Bus in Wien zweimal am selben Tag aus dem Verkehr gezogen

21.03.2018

Täglich verkehren  zwischen Österreich und dem ehemaligen Jugoslawien Hunderte von Linienbusen. Die meisten entsprechen den gesetzlichen Vorschriften, aber es findet sich immer wieder das eine oder andere „schwarze Schaf“, wie dieser Tage in Wien, als aus ein Serbien kommender Linienbus  gleich zwei Mal am selben Tag wegen grober Mängel aus dem Verkehr gezogen wurde. Eine eigene Geschichte ist der Personentransport mit Minibusen.

Dieser Tage wurde in Wien ein serbischer Linienbus gleich zwei Mal am selben Tag aus dem Verkehr gezogen. Der Bus war zur Endstation in der österreichischen Hauptstadt unterwegs, als er von der Polizei zur Routinekontrolle angehalten wurde, weil er bereits auf den ersten Blick eher einem Schrottbus ähnelte, als einem Verkehrsmittel, der für den grenzüberschreitenden Transport von Personen im  vorgesehen ist.

Bei der technischen Überprüfung wurden 28 schwere Mängel festgestellt, gleich acht davon begründeten eine Kennzeichenabnahme. So war die Feststellbremse fast funktionslos, ein Stoßdämpfer war abgerissen, außerdem stellten die Beamten teilweise weggerostete und fehlende Rahmen und Querträger fest. Die Kennzeichentafeln wurden eingezogen. Außerdem wurde vom Fahrer eine vorläufige Sicherheitsleistung von 3.100 Euro eingehoben.

Wenige Stunden später fiel  einer Polizeistreife ein Bus ohne Kennzeichen auf.
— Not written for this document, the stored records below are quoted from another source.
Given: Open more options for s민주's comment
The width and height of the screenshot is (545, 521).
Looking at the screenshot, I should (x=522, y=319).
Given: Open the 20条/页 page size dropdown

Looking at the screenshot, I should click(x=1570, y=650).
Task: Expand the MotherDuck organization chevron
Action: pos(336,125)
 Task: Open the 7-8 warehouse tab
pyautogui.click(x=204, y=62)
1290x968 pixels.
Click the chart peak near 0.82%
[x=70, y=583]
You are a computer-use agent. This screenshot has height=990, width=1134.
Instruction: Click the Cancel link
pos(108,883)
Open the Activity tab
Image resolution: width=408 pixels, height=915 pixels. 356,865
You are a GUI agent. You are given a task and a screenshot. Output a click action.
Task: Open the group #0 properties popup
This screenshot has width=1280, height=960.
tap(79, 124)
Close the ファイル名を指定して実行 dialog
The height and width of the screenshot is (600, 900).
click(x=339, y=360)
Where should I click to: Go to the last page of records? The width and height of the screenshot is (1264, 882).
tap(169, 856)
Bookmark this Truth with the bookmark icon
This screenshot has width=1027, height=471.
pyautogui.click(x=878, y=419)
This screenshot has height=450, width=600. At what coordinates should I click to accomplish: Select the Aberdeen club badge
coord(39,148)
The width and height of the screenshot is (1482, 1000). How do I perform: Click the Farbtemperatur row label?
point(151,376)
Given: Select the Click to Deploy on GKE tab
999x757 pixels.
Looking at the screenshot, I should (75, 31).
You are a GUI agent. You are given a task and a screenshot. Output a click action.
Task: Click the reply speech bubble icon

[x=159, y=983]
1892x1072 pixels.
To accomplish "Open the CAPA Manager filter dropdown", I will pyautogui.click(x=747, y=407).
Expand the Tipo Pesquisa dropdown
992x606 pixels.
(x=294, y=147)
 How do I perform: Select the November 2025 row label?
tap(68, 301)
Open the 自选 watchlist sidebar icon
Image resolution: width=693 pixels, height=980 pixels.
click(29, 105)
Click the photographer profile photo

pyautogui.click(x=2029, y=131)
Erraten! Es war derselbe Bus von vorhin! Und am Lenkrad derselbe Busfahrer! Erneut wurden 2.000 Euro Sicherheitsleistung eingehoben. Dieses Mal verhinderten die Beamten eine Weiterfahrt und legten Radklammern an.

Minibustransporte – eigene Geschichte

Auf zahlreichen Strecken zwischen den Städten in Österreich und dem ehemaligen Jugoslawien verkehren auch Minibusse mit 9 und mehr Sitzen bzw. Kombifahrzeuge mit weniger als 9 Sitzen.  Einige von ihnen üben dieses Gewerbe legal aus, die meisten tun das illegal. In Serbien versucht der Staat hier Ordnung zu schaffen, nicht nur weil das gegen die Gesetze verstößt, sondern weil auch die professionellen Transportstandards nicht eingehalten werden. So gibt es oft zu wenige Fahrer bei einer längeren Strecke, was zur Ermüdung mit Verkehrsunfällen mit fatalen Folgen führen kann. Außerdem sind die Passagiere bei diesen Transporten nicht unfallversichert.

Letztes Jahr wurde in Serbien ein Gesetz beschlossen, mit dem der Transport von Passagieren mit Fahrzeugen mit weniger als 9 Sitzplätzen verboten wurde. Dies gilt auch für Fahrzeuge mit ausländischen Kennzeichen.  Bei Verstößen können die Kennzeichen und der Führerschein des Fahrers bis zu drei Monaten eingezogen werden. Geplant sind auch verstärkte Kontrollen auf den Straßen und an den Grenzübergängen sowohl für Fahrzeuge mit, als auch für jene mit weniger als 9 Sitzplätzen.